The cashews were smoked separately, then finished roasting in the oven with a little butter and the dry mix. They were added at the end.
SNACK ARTIST
Bobby Bostick
BACON-BOURBON BATCH
CEREALS
1 large box of Crispix
1 boxes of Cheez-Its
1 bag of pretzel sticks
1 16oz. bag of pecans
WET INGREDIENTS
1 stick of butter
2 tbsp Worcestershire
1 tbsp Liquid Smoke
DRY INGREDIENTS
2 tbsp bacon salt
1 tbsp seasoned salt
1 tsp garlic powder
½ tsp onion powder
Pecans
1 16oz bag pecan halves
2 tbsp of butter
¼ cup brown sugar
1+ tsp of cayenne pepper
Bourbon Finish
3+ tbsp bourbon (plus a shot for the cook)
4 tbsp of butter
½ cup brown sugar
INSTRUCTIONS
Mix the cereals together, combine the wet and dry ingredients in pot over medium heat, drizzle an even coverage over mix and bake at 250 for 1 hour, stirring every 15 mins. While the mix cooks, toast pecans halves in large pan on stove, add 2 tbsp butter and melt to coat nuts, add ¼ cup brown sugar and stir, add cayenne pepper to taste and then remove to dish. Combine cooked party mix with pecans, drizzle with bourbon finish, cook additional 15mins and enjoy!
SNACK ARTIST
Chris Griffin
J.APPLESEED
CEREALS
2 full boxes of Corn Chex
2 full boxes of Rice Chex
2 full boxes of Cinnamon Chex
1 full boxe of Cinnamon Toast Crunch
6 cups of walnuts
WET INGREDIENTS
4 sticks of melted butter
DRY INGREDIENTS
6 cups of brown sugar
12 teaspoons of ground cinnamon
6 teaspoons of ground ginger
6 teaspoons of ground nutmeg
3 cups dried or freeze-dried apples
6 cups white vanilla baking chips
INSTRUCTIONS
In large microwavable bowl, mix cereals and walnuts.

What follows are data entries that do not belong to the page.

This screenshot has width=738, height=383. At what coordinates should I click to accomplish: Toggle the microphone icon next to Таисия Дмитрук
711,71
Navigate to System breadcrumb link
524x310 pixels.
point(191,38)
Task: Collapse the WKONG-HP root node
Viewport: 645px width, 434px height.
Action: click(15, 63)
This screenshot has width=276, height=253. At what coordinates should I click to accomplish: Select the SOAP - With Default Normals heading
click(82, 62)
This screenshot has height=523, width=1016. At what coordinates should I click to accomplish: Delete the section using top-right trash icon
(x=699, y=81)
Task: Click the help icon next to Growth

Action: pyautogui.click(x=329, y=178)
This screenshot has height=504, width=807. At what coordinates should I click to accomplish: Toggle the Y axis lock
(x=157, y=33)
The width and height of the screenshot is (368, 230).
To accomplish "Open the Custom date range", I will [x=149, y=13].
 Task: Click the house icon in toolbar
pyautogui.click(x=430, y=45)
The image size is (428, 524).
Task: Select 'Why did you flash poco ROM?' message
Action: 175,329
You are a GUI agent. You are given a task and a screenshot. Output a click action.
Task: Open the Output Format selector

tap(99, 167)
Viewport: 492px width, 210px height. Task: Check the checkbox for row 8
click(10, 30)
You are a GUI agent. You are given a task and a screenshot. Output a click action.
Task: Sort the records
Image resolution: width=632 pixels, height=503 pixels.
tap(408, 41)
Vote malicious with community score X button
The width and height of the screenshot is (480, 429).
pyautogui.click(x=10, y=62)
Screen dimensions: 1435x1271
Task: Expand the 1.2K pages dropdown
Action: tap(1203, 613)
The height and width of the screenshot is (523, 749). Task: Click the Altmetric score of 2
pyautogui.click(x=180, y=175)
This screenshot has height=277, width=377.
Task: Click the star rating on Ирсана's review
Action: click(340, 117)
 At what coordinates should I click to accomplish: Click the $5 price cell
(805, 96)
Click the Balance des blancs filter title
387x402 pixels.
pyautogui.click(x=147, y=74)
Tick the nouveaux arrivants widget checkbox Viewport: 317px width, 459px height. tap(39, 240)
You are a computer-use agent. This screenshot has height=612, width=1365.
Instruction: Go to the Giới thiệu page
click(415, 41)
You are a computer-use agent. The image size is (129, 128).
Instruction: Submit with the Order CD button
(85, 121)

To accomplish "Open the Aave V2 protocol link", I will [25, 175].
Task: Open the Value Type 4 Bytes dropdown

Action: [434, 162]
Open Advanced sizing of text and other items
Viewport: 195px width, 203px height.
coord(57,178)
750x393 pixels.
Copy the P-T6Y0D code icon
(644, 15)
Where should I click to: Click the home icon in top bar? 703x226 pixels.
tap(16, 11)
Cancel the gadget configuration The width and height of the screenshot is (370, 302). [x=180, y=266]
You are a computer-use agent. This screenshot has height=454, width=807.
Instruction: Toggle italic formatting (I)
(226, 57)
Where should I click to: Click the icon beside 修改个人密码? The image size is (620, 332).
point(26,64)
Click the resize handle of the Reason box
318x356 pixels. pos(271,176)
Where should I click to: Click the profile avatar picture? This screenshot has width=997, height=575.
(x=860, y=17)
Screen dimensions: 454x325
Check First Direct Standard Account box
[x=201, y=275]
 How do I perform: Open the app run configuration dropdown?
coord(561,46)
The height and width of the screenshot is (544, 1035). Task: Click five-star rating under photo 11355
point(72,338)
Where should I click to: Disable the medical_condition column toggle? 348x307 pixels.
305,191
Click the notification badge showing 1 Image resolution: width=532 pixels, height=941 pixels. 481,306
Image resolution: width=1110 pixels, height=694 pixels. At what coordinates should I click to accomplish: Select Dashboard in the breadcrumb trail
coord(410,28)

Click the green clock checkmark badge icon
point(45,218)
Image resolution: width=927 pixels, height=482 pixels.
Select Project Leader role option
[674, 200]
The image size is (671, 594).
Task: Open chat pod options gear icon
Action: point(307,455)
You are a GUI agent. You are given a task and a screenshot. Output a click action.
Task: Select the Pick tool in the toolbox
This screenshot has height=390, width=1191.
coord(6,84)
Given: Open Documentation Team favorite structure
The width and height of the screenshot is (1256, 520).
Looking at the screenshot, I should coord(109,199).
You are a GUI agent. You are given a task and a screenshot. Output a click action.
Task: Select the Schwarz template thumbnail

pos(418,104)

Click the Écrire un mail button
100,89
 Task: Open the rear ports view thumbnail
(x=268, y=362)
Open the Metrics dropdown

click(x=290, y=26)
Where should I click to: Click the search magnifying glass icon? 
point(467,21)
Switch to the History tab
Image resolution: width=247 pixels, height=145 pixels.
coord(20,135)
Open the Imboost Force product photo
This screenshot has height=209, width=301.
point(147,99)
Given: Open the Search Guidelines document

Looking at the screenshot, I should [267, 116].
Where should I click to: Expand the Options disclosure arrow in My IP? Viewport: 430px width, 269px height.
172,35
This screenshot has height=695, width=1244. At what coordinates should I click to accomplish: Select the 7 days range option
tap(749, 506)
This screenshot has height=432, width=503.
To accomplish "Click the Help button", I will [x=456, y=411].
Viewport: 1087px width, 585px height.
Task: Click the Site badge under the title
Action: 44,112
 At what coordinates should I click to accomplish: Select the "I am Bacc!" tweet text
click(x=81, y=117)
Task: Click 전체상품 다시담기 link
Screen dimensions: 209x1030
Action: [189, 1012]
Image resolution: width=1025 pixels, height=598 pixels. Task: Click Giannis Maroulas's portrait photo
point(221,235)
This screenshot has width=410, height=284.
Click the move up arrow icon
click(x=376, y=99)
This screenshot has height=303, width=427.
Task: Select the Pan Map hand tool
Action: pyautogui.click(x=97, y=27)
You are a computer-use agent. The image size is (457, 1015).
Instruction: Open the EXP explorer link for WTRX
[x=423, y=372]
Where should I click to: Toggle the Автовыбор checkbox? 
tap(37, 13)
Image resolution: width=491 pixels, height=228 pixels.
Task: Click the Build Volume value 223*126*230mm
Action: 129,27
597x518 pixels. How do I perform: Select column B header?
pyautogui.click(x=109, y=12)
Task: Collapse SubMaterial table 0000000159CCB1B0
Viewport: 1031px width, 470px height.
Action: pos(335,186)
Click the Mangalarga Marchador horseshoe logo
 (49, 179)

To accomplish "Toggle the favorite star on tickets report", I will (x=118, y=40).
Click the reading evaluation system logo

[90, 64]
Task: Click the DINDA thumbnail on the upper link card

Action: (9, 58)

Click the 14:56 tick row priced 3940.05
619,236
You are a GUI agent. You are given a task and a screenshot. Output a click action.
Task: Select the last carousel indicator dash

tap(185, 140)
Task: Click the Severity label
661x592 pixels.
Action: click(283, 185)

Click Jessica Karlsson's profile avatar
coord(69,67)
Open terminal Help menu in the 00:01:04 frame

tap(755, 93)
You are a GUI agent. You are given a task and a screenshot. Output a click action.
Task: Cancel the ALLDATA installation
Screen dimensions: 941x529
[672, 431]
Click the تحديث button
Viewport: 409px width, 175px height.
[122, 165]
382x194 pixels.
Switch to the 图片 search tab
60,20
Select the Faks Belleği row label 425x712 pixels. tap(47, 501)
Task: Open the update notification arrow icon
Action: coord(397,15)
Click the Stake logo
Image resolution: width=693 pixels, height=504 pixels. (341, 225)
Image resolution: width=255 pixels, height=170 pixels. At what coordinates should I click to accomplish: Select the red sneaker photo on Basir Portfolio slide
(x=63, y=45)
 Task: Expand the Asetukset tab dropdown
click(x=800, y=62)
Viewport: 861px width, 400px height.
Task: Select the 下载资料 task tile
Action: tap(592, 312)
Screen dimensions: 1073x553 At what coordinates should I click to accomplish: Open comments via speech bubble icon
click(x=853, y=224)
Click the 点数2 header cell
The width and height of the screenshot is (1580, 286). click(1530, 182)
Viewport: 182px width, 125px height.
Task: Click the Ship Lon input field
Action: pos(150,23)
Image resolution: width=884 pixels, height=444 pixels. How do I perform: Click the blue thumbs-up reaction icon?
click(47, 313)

In microwavable measuring cup, microwave butter on High 30 seconds or until melted. Stir in brown sugar, cinnamon, ginger and nutmeg uncovered, until smooth and bubbly. Pour over cereal mixture; stir until evenly coated.
Put in the oven at 350 for 6 minutes, stirring after each minute. Sprinkle apples evenly over cereal mixture.
In small microwavable bowl, microwave white vanilla baking chips and shortening uncovered until chips can be stirred smooth. Drizzle over cereal mixture; let stand until set. Break into bite-size pieces.